**TO DO**
The part to set down runs from the first line of the data below through the line with "Given: Open the", inclusive; write it exactly and leave out the pictures.
── DATA FOR PROCESSING
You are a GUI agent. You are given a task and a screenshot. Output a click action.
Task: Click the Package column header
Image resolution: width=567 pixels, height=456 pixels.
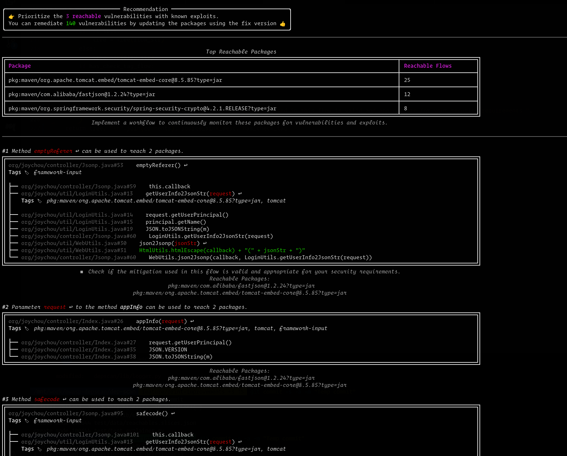[19, 66]
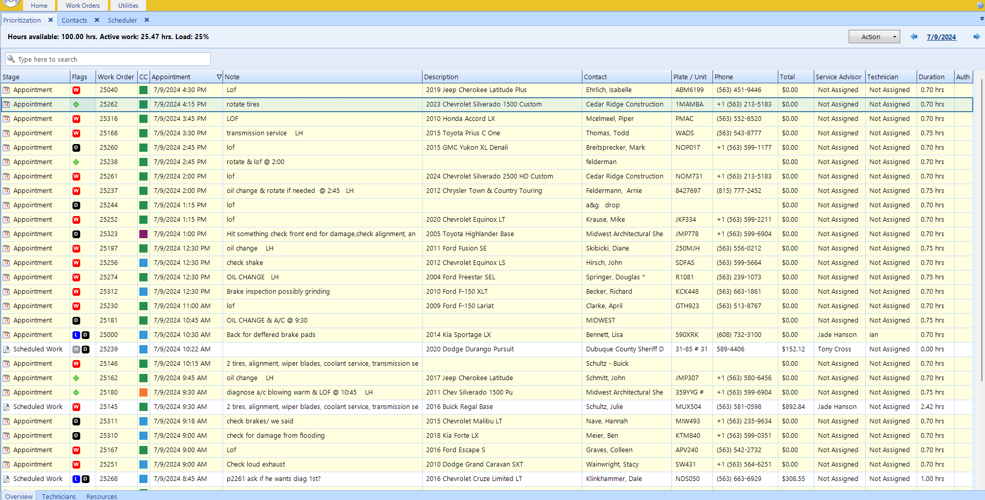This screenshot has width=985, height=500.
Task: Click the appointment calendar icon for order 25316
Action: 7,118
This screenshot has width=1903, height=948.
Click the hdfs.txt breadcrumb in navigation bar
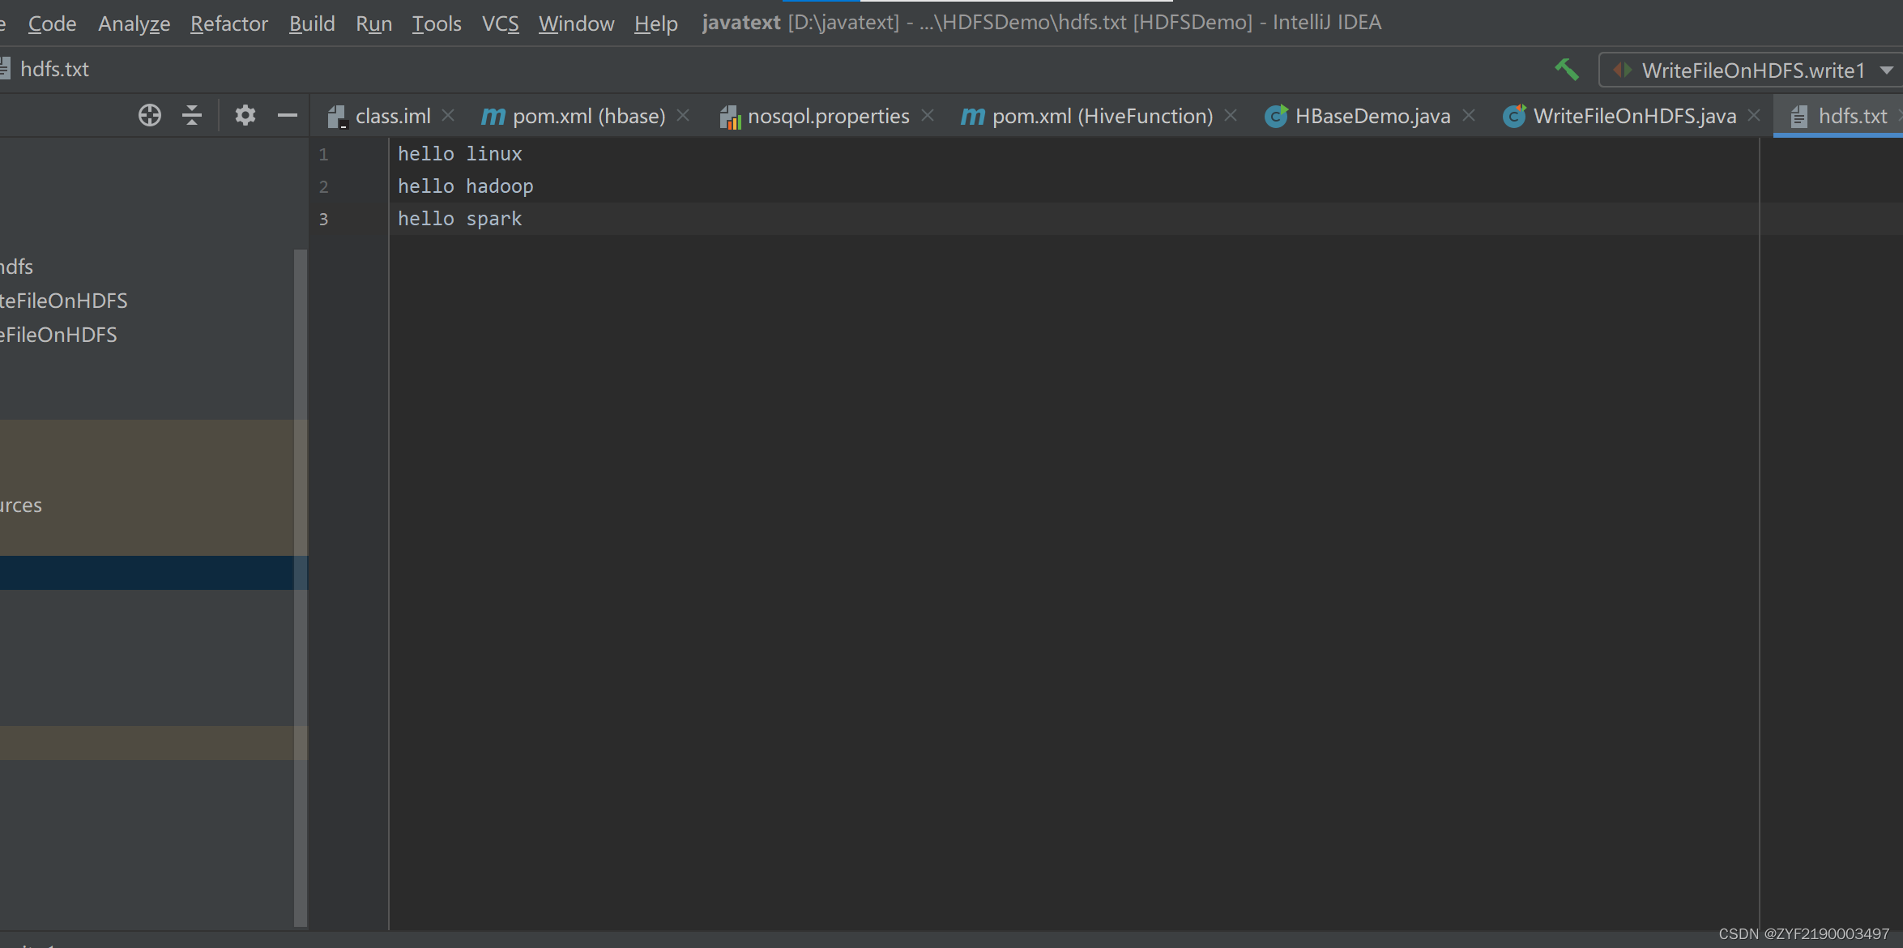click(x=53, y=70)
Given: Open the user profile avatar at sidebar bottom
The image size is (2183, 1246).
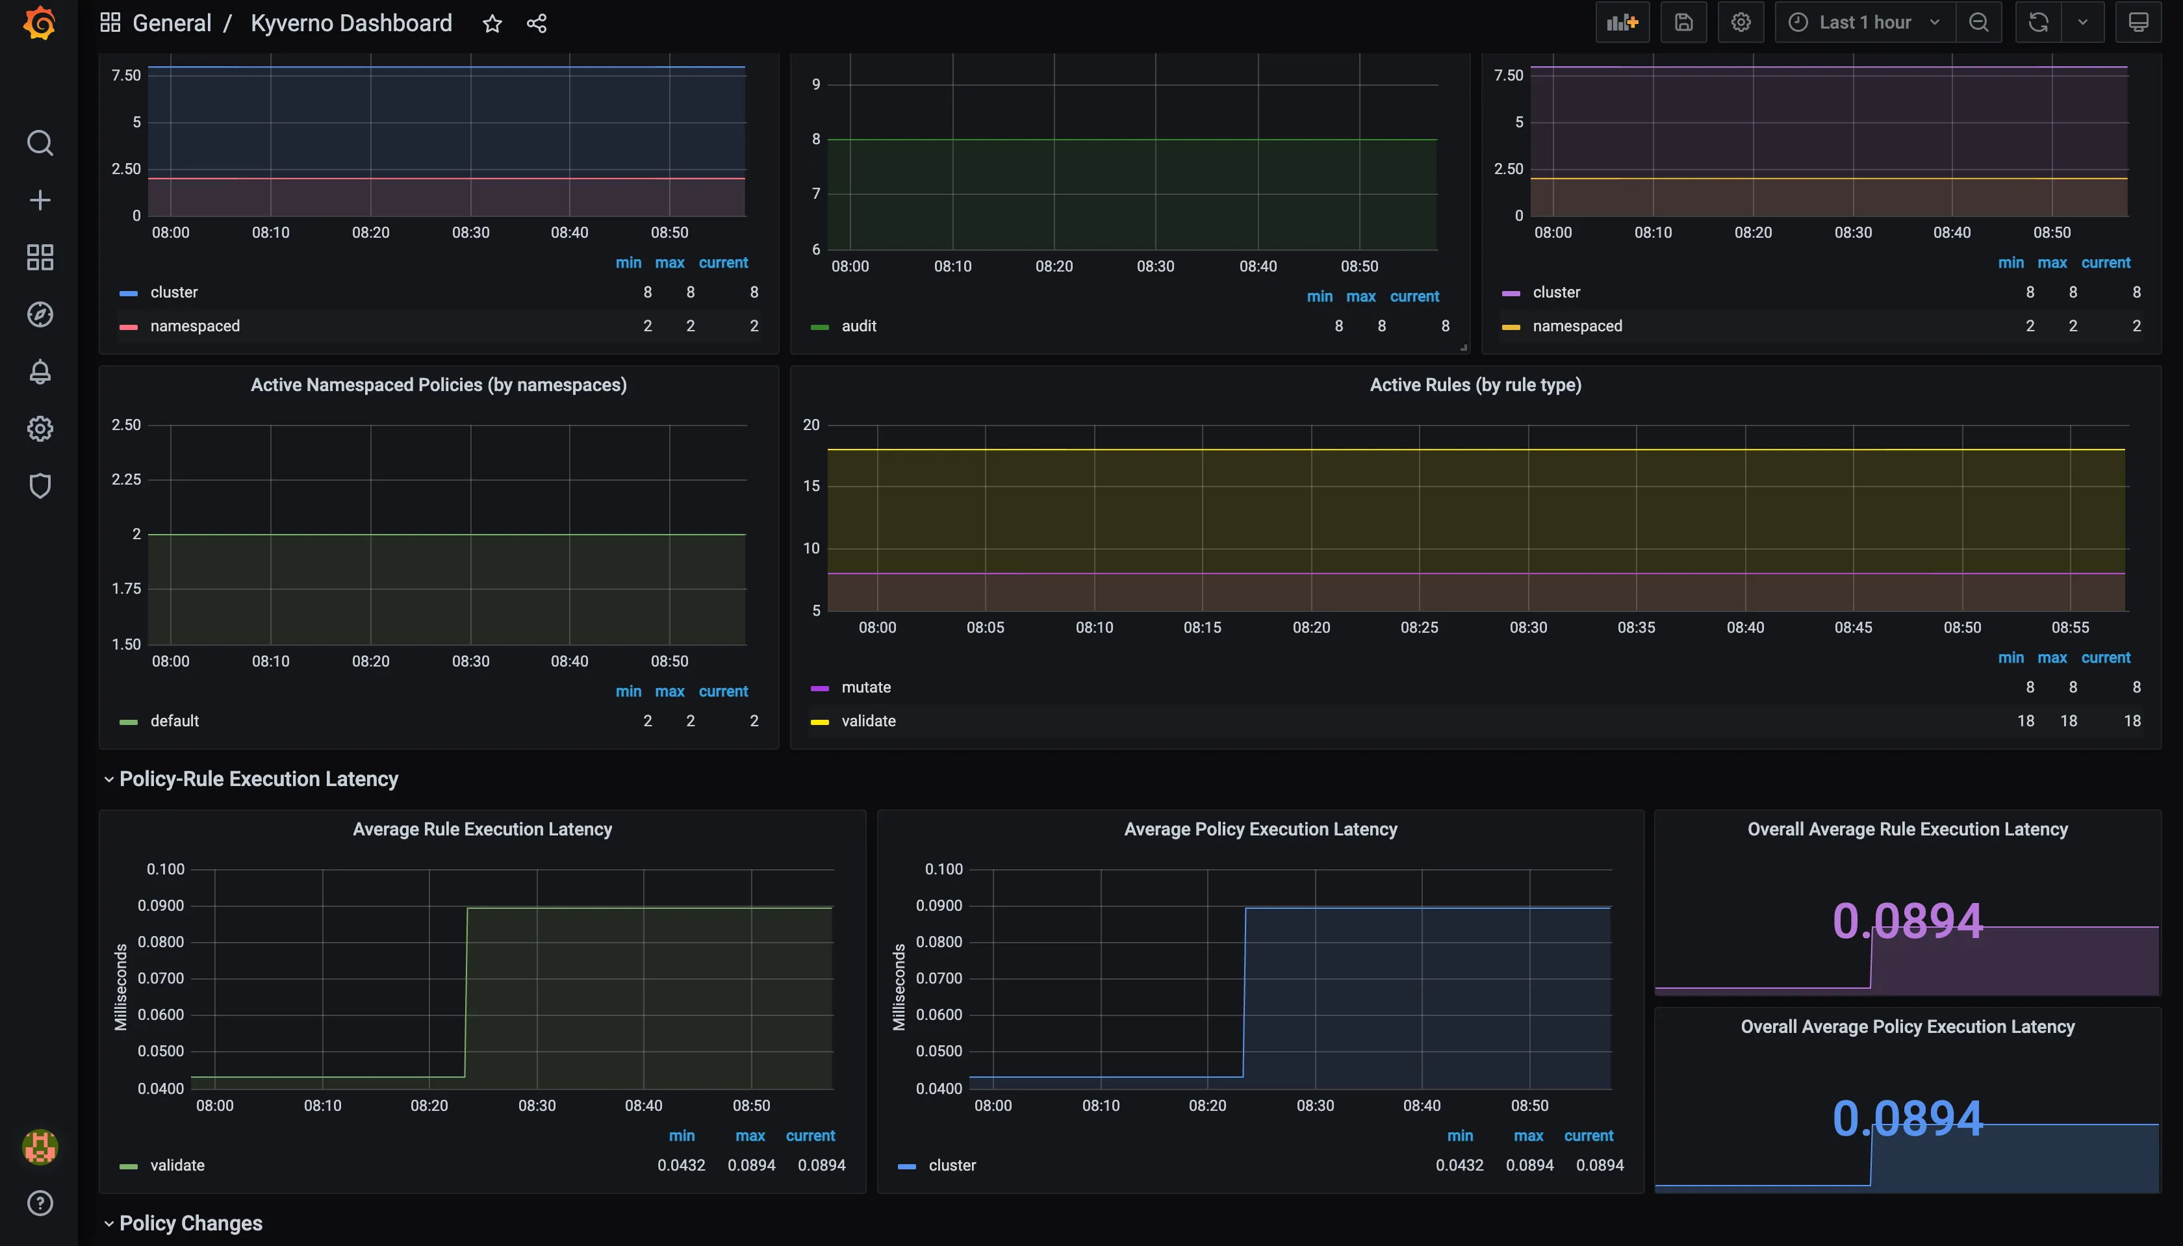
────
**ANSWER FOR THIS EXERCISE**
You are a GUI agent. You are given a task and a screenshot. Output a click action.
Task: Click the Package column header
Image resolution: width=567 pixels, height=456 pixels.
[19, 66]
This screenshot has width=985, height=500.
Task: Click the appointment calendar icon for order 25316
Action: 7,118
This screenshot has width=1903, height=948.
Click the hdfs.txt breadcrumb in navigation bar
click(x=53, y=70)
Given: Open the user profile avatar at sidebar bottom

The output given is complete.